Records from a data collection
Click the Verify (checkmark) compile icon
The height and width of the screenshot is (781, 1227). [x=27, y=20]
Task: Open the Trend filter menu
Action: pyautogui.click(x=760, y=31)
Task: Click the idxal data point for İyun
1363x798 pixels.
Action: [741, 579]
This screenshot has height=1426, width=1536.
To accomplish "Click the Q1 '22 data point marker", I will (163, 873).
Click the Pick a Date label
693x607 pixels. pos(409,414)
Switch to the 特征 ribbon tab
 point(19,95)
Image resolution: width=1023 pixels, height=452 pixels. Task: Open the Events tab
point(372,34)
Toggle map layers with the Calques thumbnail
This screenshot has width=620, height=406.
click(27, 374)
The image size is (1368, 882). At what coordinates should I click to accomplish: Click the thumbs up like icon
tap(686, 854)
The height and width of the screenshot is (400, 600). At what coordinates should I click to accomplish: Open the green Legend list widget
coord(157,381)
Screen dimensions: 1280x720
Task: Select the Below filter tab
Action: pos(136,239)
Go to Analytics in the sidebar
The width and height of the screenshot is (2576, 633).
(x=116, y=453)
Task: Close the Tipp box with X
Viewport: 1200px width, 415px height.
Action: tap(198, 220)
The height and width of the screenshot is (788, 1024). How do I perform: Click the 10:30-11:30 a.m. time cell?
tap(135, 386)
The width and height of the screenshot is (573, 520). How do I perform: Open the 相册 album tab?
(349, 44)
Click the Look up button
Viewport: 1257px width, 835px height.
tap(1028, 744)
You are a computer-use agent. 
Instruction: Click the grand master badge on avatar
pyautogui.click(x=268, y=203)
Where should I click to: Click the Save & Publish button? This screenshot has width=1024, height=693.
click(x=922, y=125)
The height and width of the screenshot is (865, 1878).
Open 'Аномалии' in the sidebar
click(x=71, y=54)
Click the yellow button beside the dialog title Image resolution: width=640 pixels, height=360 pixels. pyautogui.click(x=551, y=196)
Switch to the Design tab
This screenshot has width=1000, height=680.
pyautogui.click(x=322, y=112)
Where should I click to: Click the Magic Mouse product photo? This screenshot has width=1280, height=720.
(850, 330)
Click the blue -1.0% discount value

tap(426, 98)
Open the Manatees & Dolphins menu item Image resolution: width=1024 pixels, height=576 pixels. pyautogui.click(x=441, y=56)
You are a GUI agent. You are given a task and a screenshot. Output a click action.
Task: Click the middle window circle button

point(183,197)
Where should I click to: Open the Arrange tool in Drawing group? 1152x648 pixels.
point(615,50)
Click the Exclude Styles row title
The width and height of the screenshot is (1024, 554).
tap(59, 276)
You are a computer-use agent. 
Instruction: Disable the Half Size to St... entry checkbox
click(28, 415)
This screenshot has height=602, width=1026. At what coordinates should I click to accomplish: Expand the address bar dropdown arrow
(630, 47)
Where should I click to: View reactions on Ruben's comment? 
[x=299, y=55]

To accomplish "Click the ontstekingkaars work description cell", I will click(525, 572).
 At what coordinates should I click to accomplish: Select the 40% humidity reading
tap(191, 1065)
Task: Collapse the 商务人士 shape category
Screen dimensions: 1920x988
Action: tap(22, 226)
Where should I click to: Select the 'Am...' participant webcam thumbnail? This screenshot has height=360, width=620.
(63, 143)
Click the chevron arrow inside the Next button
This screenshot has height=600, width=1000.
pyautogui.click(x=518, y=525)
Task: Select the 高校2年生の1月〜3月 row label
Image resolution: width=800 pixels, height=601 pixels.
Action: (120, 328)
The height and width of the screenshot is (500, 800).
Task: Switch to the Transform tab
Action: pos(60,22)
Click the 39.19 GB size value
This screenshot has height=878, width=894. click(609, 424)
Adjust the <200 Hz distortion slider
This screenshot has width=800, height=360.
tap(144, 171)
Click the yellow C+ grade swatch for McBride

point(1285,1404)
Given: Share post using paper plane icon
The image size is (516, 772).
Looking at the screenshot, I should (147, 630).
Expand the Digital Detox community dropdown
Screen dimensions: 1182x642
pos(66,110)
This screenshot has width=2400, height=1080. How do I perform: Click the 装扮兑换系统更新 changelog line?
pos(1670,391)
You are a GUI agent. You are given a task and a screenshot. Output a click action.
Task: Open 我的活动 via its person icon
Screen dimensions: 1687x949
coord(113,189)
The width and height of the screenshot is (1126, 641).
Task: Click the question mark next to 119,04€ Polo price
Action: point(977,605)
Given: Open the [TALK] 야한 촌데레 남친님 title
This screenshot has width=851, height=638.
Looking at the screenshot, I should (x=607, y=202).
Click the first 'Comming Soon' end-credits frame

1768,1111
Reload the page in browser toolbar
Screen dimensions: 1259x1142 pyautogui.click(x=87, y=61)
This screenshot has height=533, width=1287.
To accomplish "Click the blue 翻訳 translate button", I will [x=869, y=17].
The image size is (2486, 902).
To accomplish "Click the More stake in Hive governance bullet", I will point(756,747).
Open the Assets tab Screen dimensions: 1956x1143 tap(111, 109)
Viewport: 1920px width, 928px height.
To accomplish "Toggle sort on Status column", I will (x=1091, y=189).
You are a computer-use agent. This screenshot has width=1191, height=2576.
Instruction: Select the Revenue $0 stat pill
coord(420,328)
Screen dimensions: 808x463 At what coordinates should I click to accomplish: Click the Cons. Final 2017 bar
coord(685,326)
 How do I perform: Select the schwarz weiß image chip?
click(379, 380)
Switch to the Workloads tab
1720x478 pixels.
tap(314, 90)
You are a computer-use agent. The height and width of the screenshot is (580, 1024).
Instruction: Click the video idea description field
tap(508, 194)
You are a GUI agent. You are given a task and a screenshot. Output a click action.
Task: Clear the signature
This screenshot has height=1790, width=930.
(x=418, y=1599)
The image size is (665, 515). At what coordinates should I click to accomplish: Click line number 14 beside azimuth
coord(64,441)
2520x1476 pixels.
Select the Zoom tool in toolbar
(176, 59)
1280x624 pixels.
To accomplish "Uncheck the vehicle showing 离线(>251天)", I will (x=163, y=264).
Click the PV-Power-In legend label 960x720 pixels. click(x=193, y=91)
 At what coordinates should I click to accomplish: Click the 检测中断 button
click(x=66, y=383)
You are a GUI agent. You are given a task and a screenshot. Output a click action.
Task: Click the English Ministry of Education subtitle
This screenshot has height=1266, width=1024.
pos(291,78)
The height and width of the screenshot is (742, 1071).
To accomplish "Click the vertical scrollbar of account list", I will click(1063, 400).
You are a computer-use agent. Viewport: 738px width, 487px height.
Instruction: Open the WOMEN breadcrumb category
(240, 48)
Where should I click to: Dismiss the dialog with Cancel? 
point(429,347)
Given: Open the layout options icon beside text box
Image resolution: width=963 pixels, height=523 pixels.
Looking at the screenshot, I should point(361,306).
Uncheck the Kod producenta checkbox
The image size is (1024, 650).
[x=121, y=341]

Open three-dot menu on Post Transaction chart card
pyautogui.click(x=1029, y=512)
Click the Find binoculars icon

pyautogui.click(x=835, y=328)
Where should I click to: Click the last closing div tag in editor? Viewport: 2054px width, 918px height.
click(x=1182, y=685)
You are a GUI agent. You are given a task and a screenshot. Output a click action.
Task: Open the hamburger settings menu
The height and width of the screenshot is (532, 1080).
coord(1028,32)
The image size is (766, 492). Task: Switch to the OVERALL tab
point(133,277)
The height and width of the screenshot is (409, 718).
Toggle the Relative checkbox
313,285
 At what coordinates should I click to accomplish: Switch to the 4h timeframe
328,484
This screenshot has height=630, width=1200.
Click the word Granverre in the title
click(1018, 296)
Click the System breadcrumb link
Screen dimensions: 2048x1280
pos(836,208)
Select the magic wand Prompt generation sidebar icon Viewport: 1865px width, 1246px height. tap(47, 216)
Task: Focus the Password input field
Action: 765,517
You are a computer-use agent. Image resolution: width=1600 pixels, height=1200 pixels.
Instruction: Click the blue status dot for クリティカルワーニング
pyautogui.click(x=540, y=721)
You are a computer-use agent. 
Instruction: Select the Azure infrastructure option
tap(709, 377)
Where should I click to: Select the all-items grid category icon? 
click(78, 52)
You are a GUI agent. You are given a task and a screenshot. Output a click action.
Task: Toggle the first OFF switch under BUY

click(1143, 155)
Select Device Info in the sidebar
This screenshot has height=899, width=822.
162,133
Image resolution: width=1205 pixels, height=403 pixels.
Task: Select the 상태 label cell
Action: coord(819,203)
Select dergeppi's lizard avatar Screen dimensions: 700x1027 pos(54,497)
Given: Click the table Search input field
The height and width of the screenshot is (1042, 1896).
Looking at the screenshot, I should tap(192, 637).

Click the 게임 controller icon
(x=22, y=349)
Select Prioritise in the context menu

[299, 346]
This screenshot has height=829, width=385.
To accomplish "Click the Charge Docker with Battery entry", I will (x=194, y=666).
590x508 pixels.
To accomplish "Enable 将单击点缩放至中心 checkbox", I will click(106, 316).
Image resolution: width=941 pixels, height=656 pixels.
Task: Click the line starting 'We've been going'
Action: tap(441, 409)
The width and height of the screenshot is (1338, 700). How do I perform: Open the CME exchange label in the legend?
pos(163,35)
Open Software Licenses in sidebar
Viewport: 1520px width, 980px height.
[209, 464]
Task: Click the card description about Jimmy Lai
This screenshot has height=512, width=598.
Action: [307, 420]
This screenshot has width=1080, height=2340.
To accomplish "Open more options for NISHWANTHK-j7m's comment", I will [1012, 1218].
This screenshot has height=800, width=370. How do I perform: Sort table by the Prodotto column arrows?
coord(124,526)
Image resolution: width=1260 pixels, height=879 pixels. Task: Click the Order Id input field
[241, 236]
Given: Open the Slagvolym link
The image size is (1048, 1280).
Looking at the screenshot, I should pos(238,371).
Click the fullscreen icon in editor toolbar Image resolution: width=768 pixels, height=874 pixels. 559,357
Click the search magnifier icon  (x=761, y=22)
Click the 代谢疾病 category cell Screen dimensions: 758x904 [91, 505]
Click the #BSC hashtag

§ PROBLEM REQUIREMENTS:
Please copy, exactly and with nothing else, the lines above beginning at the line that has "Open 'Аномалии' in the sidebar" and ending with the line that has "Open the Manatees".

§ RESULT OF THIS EXERCISE:
Open 'Аномалии' in the sidebar
click(x=71, y=54)
Click the yellow button beside the dialog title Image resolution: width=640 pixels, height=360 pixels. pyautogui.click(x=551, y=196)
Switch to the Design tab
This screenshot has width=1000, height=680.
pyautogui.click(x=322, y=112)
Where should I click to: Click the Magic Mouse product photo? This screenshot has width=1280, height=720.
(850, 330)
Click the blue -1.0% discount value

tap(426, 98)
Open the Manatees & Dolphins menu item Image resolution: width=1024 pixels, height=576 pixels. pyautogui.click(x=441, y=56)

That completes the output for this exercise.